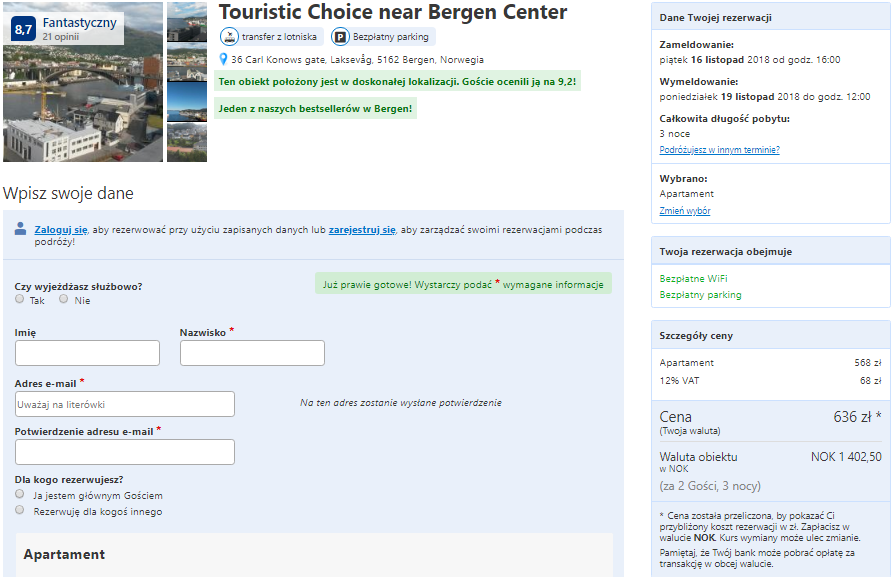Viewport: 894px width, 577px height.
Task: Choose Ja jestem głównym Gościem option
Action: coord(20,494)
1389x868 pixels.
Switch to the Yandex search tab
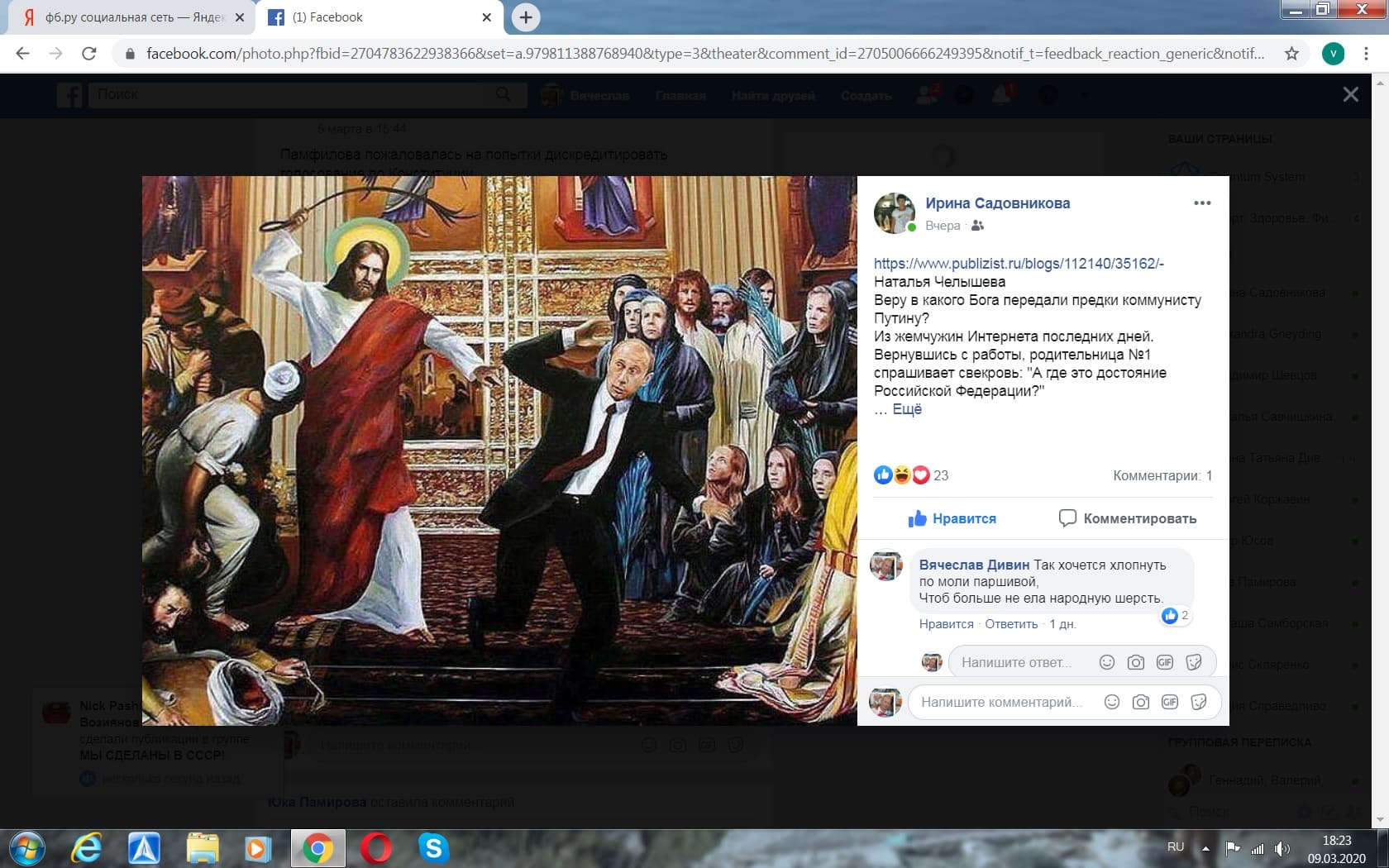pos(132,17)
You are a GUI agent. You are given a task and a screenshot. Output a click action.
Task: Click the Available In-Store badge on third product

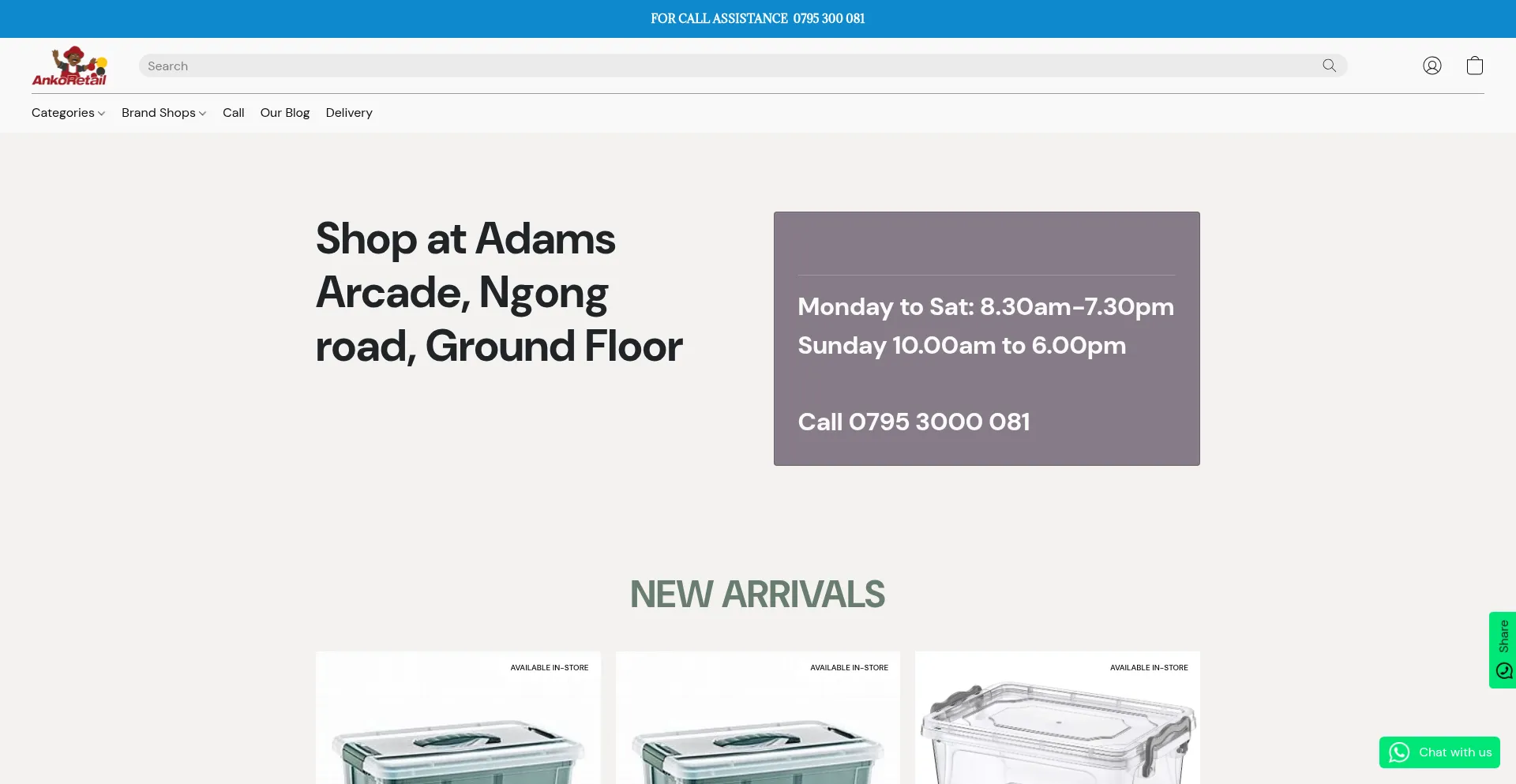pyautogui.click(x=1148, y=668)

----

Please turn the records above into a Markdown table with the columns Row and Text, one row per line, skipping blank lines and leaving out the pictures.

| Row | Text |
|---|---|
| 1 | Viewport: 894px width, 577px height. |
| 2 | Task: Choose Ja jestem głównym Gościem option |
| 3 | Action: coord(20,494) |
| 4 | 1389x868 pixels. |
| 5 | Switch to the Yandex search tab |
| 6 | pos(132,17) |
| 7 | You are a GUI agent. You are given a task and a screenshot. Output a click action. |
| 8 | Task: Click the Available In-Store badge on third product |
| 9 | pyautogui.click(x=1148, y=668) |